▸ Required work: Look in the data below for the line that has "Click the fifth magenta X marker from left", then print exactly every line from there through the line that has "monitoring with green", leaving pictures out.

▸ Data supplied:
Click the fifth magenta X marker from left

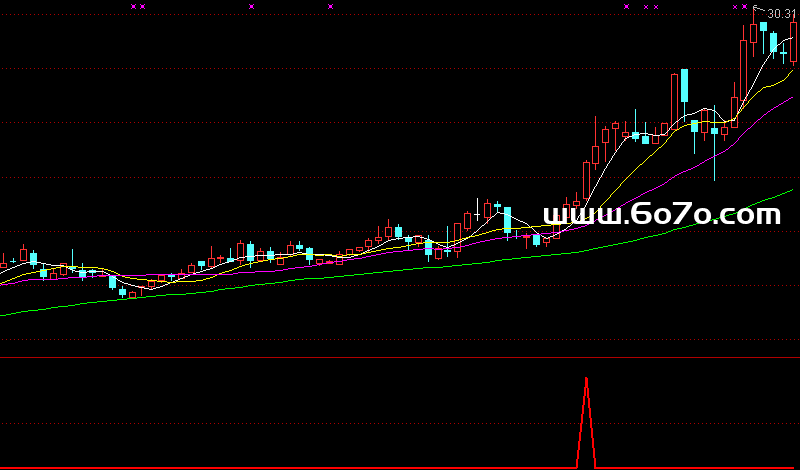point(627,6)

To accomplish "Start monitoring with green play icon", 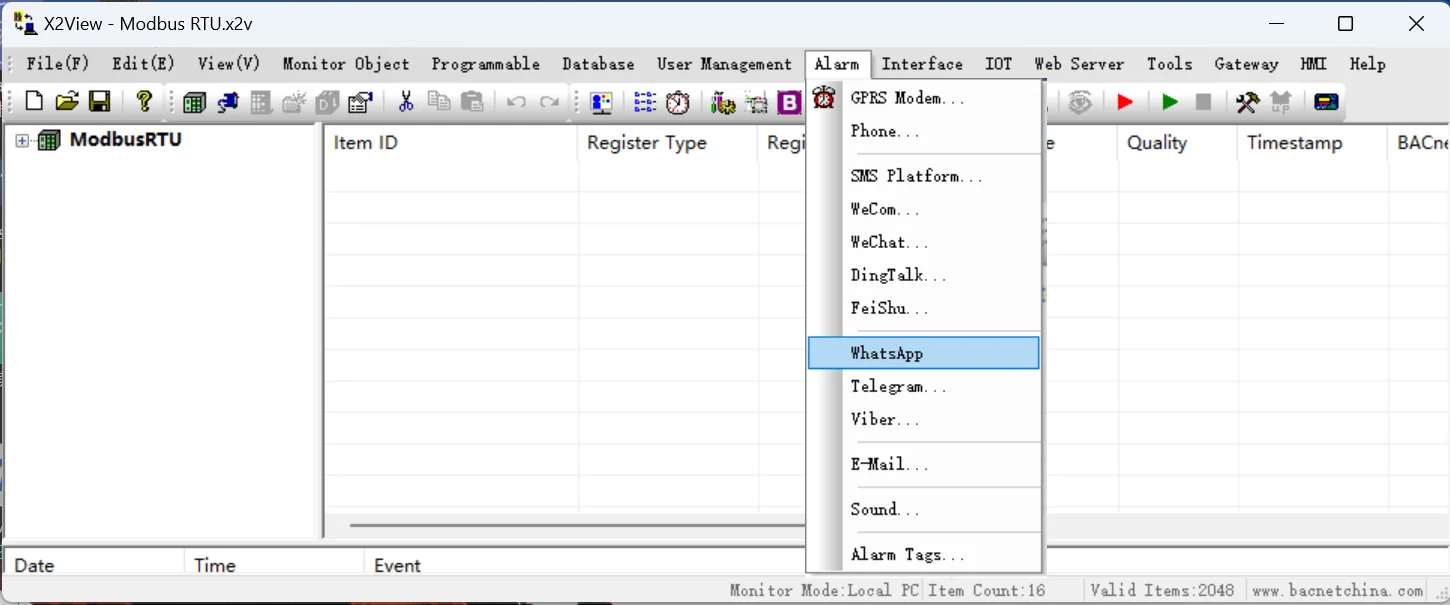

* * *

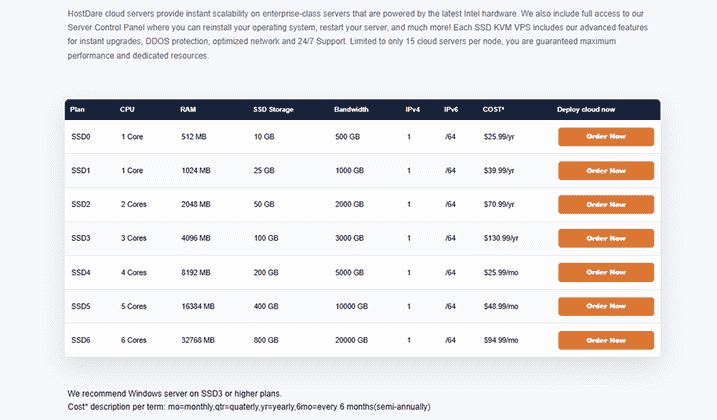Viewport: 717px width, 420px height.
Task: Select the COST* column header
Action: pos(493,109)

==

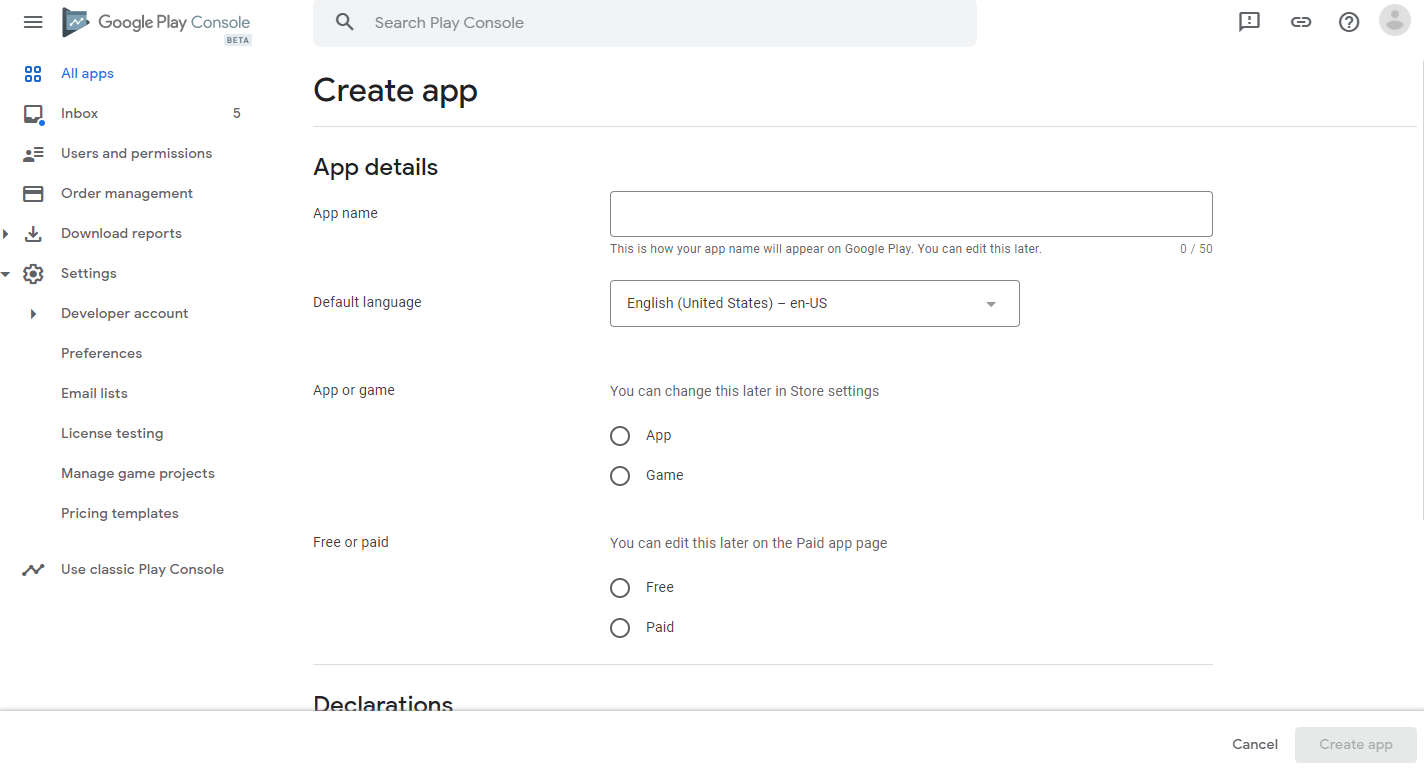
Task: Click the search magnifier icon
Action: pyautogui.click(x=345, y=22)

▸ Expected answer:
Click the fifth magenta X marker from left

point(627,6)

To accomplish "Start monitoring with green play icon", 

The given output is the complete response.